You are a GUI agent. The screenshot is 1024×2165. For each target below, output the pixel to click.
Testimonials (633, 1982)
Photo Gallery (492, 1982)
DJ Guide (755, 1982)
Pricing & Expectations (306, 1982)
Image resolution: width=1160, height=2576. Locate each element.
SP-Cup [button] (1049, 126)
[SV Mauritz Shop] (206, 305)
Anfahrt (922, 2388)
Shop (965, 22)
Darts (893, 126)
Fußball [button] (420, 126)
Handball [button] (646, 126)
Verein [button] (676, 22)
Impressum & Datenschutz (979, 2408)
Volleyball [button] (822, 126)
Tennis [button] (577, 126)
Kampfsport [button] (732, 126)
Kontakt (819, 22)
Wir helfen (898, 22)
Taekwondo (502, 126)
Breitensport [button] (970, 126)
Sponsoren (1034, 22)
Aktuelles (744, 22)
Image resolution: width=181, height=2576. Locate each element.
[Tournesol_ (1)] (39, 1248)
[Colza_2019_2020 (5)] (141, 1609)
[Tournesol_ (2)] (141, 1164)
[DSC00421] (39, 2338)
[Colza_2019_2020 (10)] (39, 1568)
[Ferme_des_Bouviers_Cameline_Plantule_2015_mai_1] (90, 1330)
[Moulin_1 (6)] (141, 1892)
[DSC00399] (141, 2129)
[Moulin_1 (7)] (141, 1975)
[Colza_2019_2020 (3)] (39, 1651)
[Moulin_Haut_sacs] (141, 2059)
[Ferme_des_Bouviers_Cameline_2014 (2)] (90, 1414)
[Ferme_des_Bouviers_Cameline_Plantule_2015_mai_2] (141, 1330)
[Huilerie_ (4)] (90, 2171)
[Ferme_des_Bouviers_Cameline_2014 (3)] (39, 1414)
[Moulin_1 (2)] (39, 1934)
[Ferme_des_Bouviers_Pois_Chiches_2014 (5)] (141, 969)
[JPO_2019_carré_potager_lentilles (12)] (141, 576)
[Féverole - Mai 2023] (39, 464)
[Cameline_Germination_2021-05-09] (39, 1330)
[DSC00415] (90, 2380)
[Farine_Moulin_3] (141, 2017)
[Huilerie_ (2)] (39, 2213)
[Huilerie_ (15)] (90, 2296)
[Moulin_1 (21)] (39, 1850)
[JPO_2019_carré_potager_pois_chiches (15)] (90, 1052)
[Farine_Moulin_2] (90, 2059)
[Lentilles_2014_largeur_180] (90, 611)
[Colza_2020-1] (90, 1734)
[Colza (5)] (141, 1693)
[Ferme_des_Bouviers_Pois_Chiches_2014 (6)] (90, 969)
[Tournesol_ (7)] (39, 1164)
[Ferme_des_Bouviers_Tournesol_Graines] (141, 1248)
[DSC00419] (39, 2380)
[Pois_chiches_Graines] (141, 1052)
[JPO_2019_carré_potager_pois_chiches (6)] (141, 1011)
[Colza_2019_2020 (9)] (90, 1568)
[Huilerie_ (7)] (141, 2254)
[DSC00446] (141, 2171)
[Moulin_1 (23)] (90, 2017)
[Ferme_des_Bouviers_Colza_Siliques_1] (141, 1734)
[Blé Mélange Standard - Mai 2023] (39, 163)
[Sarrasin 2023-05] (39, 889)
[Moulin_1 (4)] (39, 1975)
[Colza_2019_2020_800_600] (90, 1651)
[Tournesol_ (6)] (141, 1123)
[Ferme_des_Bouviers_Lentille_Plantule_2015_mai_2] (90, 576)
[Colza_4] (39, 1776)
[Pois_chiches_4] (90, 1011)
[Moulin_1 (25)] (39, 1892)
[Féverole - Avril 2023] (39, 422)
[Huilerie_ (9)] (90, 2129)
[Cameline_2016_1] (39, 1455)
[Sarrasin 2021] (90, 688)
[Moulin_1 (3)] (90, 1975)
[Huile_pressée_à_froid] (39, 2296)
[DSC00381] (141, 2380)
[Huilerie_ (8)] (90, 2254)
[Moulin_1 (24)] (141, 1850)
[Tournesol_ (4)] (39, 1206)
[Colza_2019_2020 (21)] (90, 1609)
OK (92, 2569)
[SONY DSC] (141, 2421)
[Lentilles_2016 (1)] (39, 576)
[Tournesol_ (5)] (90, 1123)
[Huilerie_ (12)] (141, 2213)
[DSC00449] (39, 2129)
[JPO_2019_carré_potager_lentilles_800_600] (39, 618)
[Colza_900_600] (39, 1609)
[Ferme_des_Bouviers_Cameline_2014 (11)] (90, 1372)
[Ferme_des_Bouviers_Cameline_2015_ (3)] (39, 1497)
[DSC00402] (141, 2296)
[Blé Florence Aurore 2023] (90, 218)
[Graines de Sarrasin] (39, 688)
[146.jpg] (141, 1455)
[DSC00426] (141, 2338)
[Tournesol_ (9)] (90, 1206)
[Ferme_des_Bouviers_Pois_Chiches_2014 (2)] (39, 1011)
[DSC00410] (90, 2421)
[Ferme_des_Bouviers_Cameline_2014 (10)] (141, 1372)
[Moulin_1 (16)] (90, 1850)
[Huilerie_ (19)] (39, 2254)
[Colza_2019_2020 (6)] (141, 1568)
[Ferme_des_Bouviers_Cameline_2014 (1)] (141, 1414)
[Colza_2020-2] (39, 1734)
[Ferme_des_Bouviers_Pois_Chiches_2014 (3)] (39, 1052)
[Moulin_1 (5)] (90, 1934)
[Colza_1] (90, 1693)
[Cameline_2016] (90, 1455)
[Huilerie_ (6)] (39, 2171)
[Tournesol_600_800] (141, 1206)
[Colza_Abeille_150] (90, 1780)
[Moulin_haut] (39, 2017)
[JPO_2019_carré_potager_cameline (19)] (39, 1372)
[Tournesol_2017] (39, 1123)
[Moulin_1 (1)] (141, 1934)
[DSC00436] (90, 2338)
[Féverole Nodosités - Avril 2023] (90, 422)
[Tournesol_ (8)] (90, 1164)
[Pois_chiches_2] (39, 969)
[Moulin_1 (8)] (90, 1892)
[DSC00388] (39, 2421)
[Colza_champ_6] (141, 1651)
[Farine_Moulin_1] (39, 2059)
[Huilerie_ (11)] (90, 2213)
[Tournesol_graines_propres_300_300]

Required work
In the material above, find the line containing "[Ferme_des_Bouviers_Cameline_2014 (11)] (90, 1372)" and the line containing "[DSC00426] (141, 2338)", then write out exactly those two lines and every line between them, and nothing more.

Response
[Ferme_des_Bouviers_Cameline_2014 (11)] (90, 1372)
[Ferme_des_Bouviers_Cameline_2015_ (3)] (39, 1497)
[DSC00402] (141, 2296)
[Blé Florence Aurore 2023] (90, 218)
[Graines de Sarrasin] (39, 688)
[146.jpg] (141, 1455)
[DSC00426] (141, 2338)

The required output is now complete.